▸ Task brief
Copy out the lines of the material that include the string "computer".

#####

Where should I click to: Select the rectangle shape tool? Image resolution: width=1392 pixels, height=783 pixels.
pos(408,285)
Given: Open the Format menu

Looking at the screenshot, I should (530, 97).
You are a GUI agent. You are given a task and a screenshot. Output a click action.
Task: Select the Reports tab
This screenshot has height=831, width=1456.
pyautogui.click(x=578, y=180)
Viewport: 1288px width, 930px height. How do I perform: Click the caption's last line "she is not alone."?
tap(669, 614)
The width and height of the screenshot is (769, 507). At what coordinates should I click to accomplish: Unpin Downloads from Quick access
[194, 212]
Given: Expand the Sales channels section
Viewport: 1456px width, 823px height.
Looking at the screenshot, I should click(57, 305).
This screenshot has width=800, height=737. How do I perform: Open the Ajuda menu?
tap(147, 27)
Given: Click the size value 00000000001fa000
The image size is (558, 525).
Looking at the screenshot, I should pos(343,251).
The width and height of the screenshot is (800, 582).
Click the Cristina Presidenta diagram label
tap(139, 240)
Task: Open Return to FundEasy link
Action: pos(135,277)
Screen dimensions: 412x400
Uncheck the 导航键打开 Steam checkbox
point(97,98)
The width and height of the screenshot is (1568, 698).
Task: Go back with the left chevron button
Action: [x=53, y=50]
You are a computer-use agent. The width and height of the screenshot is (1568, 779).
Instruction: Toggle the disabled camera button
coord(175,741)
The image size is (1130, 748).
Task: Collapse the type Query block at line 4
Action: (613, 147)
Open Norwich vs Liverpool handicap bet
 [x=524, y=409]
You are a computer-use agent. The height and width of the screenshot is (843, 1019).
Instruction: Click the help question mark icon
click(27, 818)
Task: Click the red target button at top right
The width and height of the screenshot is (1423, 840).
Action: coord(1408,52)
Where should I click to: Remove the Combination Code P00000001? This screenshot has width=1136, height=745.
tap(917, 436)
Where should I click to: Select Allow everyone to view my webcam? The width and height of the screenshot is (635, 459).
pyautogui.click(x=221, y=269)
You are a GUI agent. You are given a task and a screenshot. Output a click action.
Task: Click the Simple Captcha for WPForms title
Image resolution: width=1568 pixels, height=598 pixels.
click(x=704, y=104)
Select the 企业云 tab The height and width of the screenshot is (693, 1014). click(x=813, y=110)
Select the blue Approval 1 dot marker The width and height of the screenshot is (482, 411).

#####

▸ Answer box
You are a computer-use agent. The width and height of the screenshot is (1568, 779).
You are a computer-use agent. The height and width of the screenshot is (843, 1019).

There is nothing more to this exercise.